His name was William John Wills, a tragic hero of his time. Initially appointed as the surveyor, he was later promoted to second-in-command, and is rightly remembered as the first person to navigate a route across Australia from Melbourne in the south, to the Gulf of Carpentaria on the north coast. Again, like Scott, it is ironic that Wills might not be remembered so well by successive generations if he had returned from the expedition alive and well.
The story of the Burke and Wills expedition or as the people of Totnes declared at a public meeting after his fate was known, the Wills and Burke expedition has been told by several authors, notably Alan Moorehead, Tim Bonyhady and Sarah Murgatroyd, whose invaluable studies are cited in the bibliography. Posterity has been grateful to Wills for his conscientiously kept journal of the expedition, without which only meagre records and recollections of the venture would exist. However, despite this, until now no individual biography has sought to portray the short life of Wills in full. It is the aim of this book to redress the balance.
The four seasons of the year are different in Britain and Australia. As a rule, summer in Australia is considered to last from December to February, autumn from March to May, winter from June to August and spring from September to November. The Victorian exploring expedition, which departed from Melbourne in August 1860, therefore set off in winter.
1
A Devon Childhood
The surname Wills comes from the Anglo-Saxon atte wille, meaning living by the water. In the tax returns for 1332, there were twenty-eight men named Wills listed as living in south Devon, each one a potential source of a different Wills lineage. Most of them were born and lived in southeast Devon, in or near the towns and villages of Totnes, Ilsington, Lustleigh, Bovey Tracey and Bickington. They chose their wives from the neighbouring areas and sometimes there were marriages between cousins in order to merge their holdings of land. In due course there were more male members of the family than farms available, and some either adopted other occupations or immigrated to America, Canada or Australia.

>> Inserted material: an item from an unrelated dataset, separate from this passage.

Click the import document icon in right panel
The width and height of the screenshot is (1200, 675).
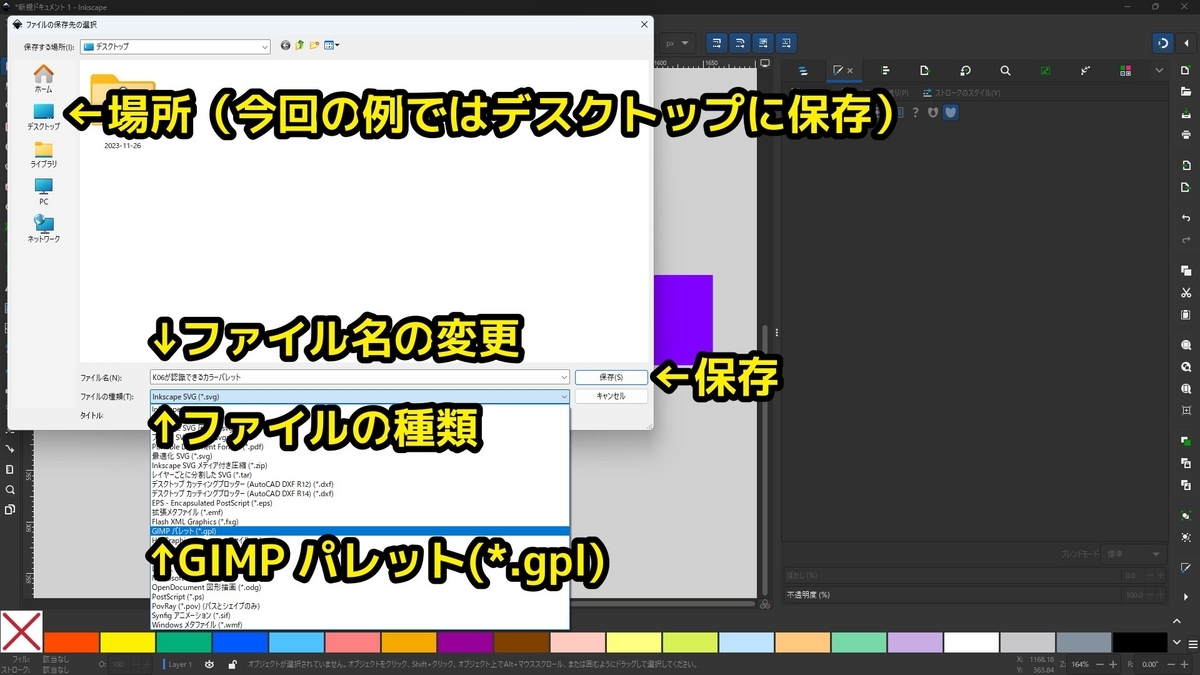(1186, 165)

By the beginning of the nineteenth century, therefore, the Wills family had been farming in Devon for several generations. John Wills, born in 1760, had farms firstly at Smallacombe, Dawlish, then at Compton Barton, near Marldon close to Compton Castle and Torquay. In 1787 he married Sally Rendell at Combe-in-Teignhead, and between 1788 and 1804 they had nine children. The eldest, Sarah, married Commander Henry Le Vesconte of Jersey and they settled in Canada in the 1830s. Their son, also called Henry, was a member of the polar expedition led by Sir John Franklin in 1845 to search for the Northwest Passage, and perished with the rest of his men when their ship became icebound in the Canadian Arctic. Over a century later, his bones were found and buried at Greenwich. Exploration, it seems, was in the familys blood.
The youngest of their nine children, William, was born at Ilsington, according to different sources in 1800 or 1804. After studying medicine he married Sarah Mary Elizabeth Calley in 1830, and they settled at No 3 The Plains, in Totnes. It was here he established his own practice and their seven children were born. A daughter, Elizabeth Rose, who was born on 18 September 1831 and died in 1852, was the first. She was followed by William John on 5 January 1834; the short-lived Thomas was born in 1835 but died a year later; another son who took the same first name, Thomas James, was born in 1837; a third son, Charles Henry, was born on 23 September 1839; and finally two more daughters, Elizabeth Margaret, born on 30 January 1843, and Hannah, born on 24 March 1845.